Raster grids are usually made up of square or rectangular cells. Unlike vector data models, which show geographic data through points, lines, or polygons, raster data is displays one value in each cell. This value can be interpreted to mean several different things. Changing the cell size of Raster data can make the projected image more or less blurry, the . Raster data is especially effective at representing data that is continuous, such as elevation, precipitation, aspect, and slope.[1] All forms of digital imagery whether it is from low altitude UAV's, suborbital, or satellite is displayed in a raster cell grid. Lidar and radar imaging is done in raster. Raster data derived from lidar data is particularly useful in building digital elevation models.

Structure of Raster Data

The raster logical model represents a single geographic phenomenon (usually, but not always a field) as a two-dimensional array of samples, usually at regular spacing in both the x and y directions. Each sample having a single value. The meaning of the sample measurement depends on which of two conceptual models the measurement framework may use. In a lattice, each value represents a measurement at a single point. In a grid, each value represents a summary of the values within a square, such as mean temperature. Each horizontal array of values (having the same y value) is called a row, and each vertical array (having the same x value) is called a column. Each sample location (whether point or square) is called a cell, or pixel if the raster is an image.

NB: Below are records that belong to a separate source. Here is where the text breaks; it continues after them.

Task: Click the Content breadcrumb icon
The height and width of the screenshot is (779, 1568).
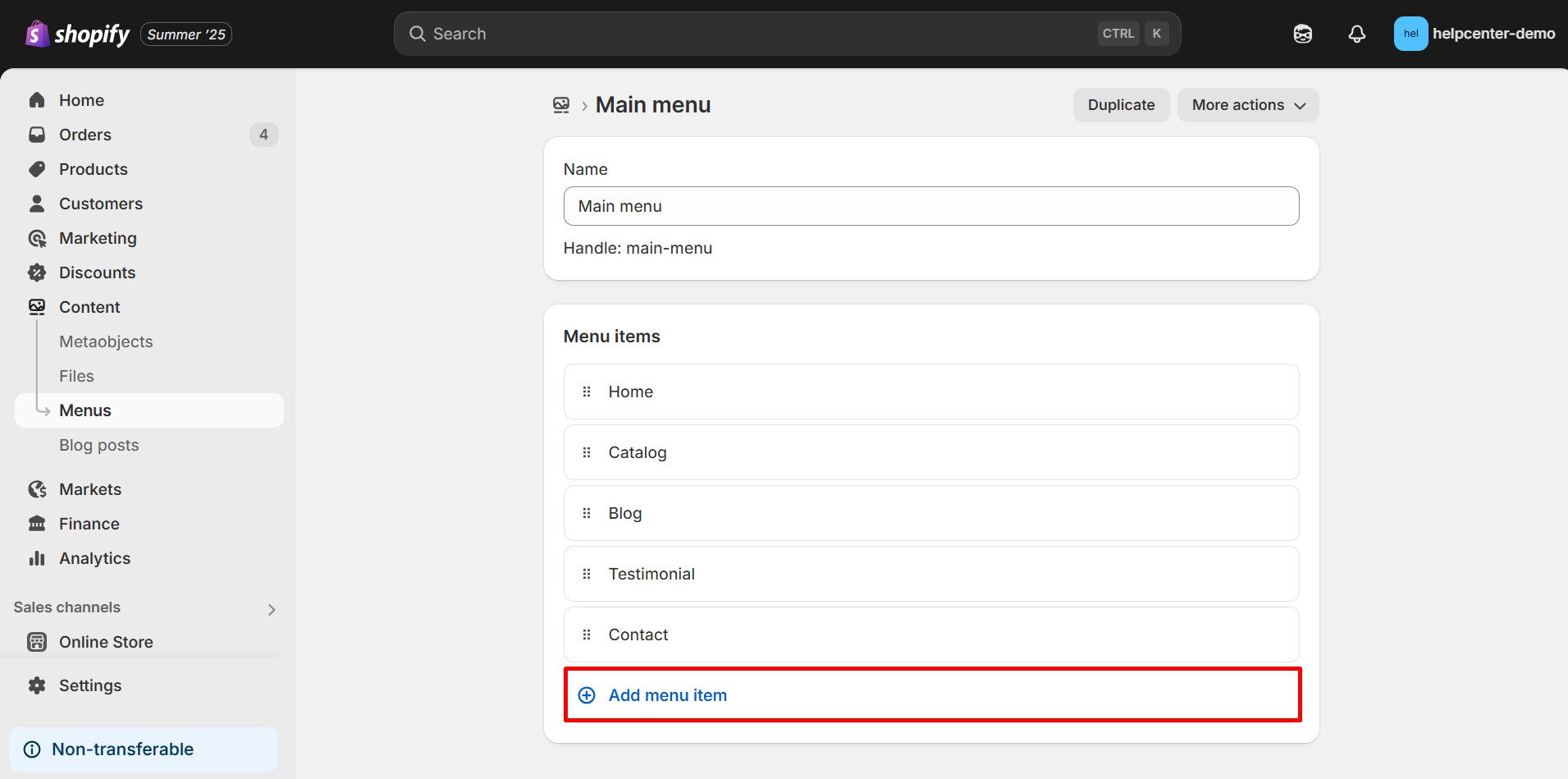Action: click(561, 105)
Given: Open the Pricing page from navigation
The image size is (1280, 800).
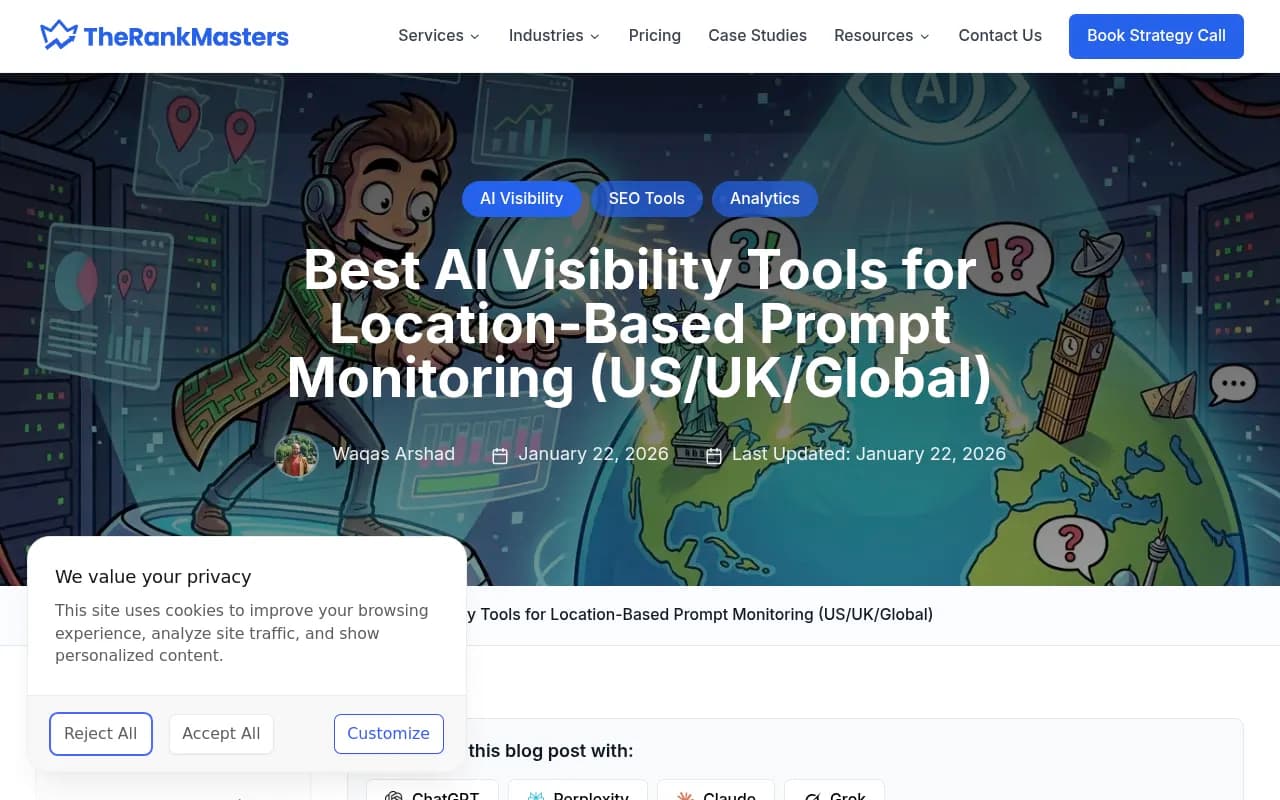Looking at the screenshot, I should tap(654, 35).
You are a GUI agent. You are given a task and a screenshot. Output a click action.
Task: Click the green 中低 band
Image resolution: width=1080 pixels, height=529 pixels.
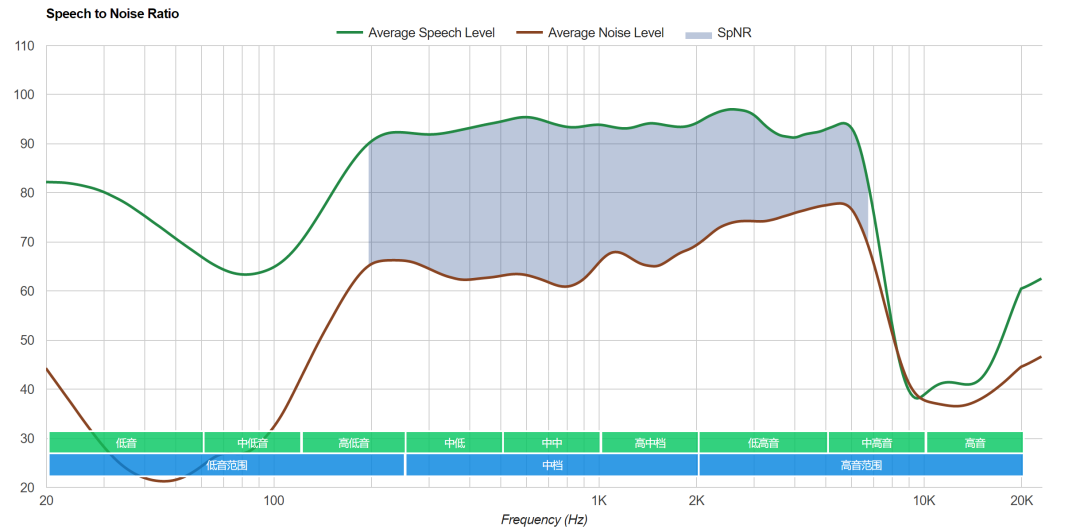454,442
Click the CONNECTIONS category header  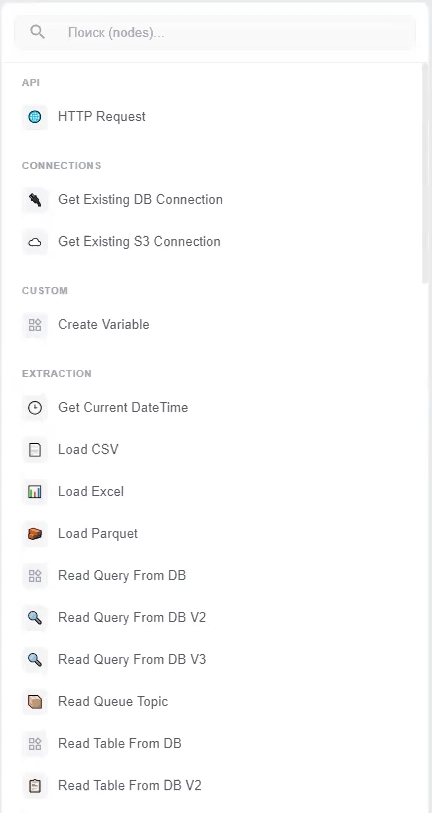coord(61,166)
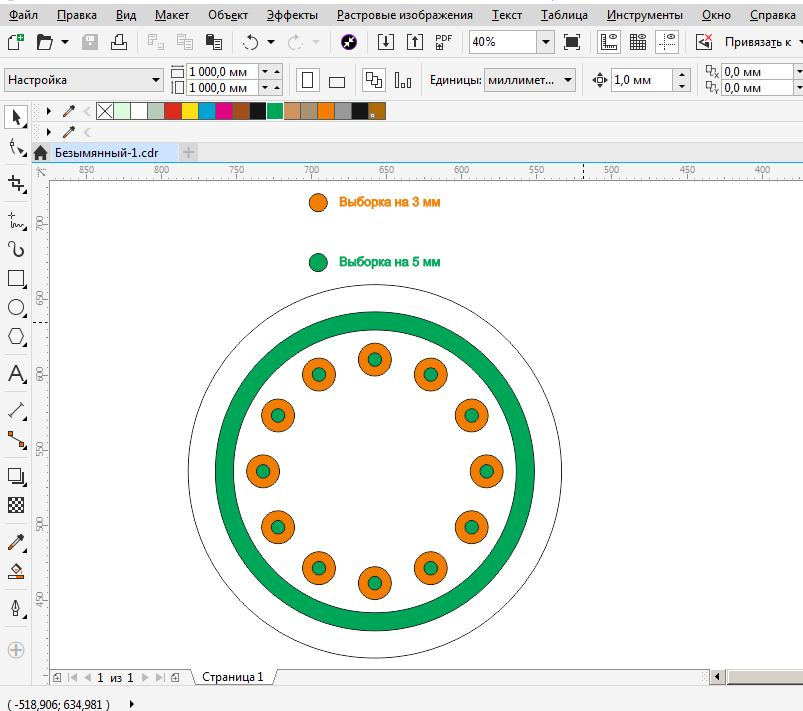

In most raster data structures, the array is stored as an ordered list of values, either going across the cells in a row then going to the beginning of the next row (row-major) or going down the cells in a column then going to the beginning of the next column (column-major). A header is included at the beginning of the file, providing at least the basic metadata necessary to arrange the list as a two-dimensional grid in the proper spatial location:

  • the x,y coordinate of the sample in the first row and column (usually either the Northwest or Southwest corner)
  • the dimensions or spacing of each cell, known as the cell size or resolution. Traditionally, the cell size has been required to be the same in the x and y directions (i.e., the cells are square), but some modern structures allow this to vary.
  • the number of rows and columns. Technically, only one of these is required to know how to arrange the list as an array (depending on whether it is row-major or column-major), but both are usually included.
  • the data type of each value (e.g., short integer, long integer, double-precision floating point, ASCII character), specifically the number of bytes needed for each value.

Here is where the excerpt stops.